What you need to do » Could you copy out all the lines in the material below where the word "Structure" occurs?

Source data »
════════
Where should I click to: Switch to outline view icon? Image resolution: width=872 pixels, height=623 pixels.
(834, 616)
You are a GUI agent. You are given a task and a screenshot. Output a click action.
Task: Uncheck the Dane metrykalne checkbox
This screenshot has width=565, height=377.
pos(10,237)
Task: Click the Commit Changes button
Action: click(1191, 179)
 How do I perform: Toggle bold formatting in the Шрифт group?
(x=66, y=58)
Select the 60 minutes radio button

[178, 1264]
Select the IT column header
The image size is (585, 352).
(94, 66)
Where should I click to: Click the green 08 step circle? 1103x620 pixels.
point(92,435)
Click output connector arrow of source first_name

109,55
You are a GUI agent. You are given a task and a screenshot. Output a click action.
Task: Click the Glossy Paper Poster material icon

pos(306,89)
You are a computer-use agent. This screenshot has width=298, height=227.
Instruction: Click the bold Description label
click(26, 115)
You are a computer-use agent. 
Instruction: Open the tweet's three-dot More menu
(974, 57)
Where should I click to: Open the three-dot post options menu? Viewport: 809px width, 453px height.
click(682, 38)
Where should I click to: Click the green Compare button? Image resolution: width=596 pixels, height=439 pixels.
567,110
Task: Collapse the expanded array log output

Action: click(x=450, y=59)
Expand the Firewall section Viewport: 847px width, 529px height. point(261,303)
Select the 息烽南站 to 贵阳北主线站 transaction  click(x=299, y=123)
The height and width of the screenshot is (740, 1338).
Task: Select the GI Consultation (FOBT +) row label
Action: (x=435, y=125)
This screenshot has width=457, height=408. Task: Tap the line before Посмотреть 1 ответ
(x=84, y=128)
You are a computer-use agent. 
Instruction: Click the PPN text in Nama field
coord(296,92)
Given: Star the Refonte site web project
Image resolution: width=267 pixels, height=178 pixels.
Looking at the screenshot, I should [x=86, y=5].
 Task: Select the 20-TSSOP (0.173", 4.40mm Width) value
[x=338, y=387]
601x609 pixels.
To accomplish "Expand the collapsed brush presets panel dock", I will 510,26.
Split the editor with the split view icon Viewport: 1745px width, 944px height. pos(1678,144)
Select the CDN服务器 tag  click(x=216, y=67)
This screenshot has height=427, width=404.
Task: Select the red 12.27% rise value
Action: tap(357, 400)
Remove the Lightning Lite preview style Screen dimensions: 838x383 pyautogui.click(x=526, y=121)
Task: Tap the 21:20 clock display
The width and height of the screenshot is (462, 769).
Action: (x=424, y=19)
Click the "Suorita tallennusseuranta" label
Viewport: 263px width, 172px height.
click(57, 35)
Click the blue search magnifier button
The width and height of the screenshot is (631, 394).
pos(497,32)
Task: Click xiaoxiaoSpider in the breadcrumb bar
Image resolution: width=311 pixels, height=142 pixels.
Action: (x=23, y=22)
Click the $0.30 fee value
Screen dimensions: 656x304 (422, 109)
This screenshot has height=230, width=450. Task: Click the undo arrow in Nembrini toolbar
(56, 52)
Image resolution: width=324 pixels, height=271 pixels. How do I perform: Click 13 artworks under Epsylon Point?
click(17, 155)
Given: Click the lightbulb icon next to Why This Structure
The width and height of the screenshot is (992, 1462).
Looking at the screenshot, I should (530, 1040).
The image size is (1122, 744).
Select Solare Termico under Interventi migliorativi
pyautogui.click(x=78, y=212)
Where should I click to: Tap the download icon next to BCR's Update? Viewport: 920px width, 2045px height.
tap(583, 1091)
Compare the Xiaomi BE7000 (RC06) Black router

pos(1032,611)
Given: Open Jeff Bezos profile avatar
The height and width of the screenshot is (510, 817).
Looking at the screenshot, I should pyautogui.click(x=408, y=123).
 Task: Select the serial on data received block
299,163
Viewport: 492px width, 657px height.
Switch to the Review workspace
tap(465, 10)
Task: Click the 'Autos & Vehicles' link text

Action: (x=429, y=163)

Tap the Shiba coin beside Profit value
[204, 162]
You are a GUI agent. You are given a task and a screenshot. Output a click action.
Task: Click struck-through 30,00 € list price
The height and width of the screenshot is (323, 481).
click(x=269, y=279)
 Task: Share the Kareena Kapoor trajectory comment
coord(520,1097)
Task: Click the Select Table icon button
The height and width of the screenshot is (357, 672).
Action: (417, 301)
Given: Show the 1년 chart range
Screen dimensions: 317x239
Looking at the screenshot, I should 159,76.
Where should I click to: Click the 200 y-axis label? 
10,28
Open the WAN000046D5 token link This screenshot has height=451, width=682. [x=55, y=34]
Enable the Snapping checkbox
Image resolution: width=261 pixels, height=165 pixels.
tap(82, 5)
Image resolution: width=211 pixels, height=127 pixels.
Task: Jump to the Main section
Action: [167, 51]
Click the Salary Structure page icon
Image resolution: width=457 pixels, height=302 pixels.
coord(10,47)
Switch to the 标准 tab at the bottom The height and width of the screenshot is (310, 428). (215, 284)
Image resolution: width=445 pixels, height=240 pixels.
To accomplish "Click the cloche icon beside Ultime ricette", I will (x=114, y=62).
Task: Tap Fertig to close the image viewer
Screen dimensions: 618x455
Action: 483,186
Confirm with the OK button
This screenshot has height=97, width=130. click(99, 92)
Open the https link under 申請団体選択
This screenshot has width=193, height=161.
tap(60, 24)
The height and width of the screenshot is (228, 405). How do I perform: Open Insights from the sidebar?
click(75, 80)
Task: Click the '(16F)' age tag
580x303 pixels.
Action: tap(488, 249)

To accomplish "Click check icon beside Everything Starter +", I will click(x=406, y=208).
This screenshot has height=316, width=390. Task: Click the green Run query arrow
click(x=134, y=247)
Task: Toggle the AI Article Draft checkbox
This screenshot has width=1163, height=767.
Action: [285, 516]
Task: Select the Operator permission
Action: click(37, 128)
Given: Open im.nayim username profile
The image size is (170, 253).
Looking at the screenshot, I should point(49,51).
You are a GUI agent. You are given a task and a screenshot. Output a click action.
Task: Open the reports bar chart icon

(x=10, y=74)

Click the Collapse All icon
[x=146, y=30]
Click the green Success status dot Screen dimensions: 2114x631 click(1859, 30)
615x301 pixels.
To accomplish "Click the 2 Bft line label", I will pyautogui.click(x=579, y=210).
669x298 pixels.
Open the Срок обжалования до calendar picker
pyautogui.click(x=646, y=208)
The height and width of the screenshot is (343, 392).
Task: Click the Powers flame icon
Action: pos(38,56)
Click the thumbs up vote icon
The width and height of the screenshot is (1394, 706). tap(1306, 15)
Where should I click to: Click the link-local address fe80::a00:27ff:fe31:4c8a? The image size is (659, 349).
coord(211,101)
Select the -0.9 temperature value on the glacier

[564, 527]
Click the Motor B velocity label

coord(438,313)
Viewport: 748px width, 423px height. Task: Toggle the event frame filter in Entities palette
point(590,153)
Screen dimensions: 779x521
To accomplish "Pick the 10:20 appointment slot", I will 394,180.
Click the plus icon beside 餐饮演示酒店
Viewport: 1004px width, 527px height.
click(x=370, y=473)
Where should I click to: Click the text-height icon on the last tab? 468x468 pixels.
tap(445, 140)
════════
Reply »
Given: Click the lightbulb icon next to Why This Structure
Click the Salary Structure page icon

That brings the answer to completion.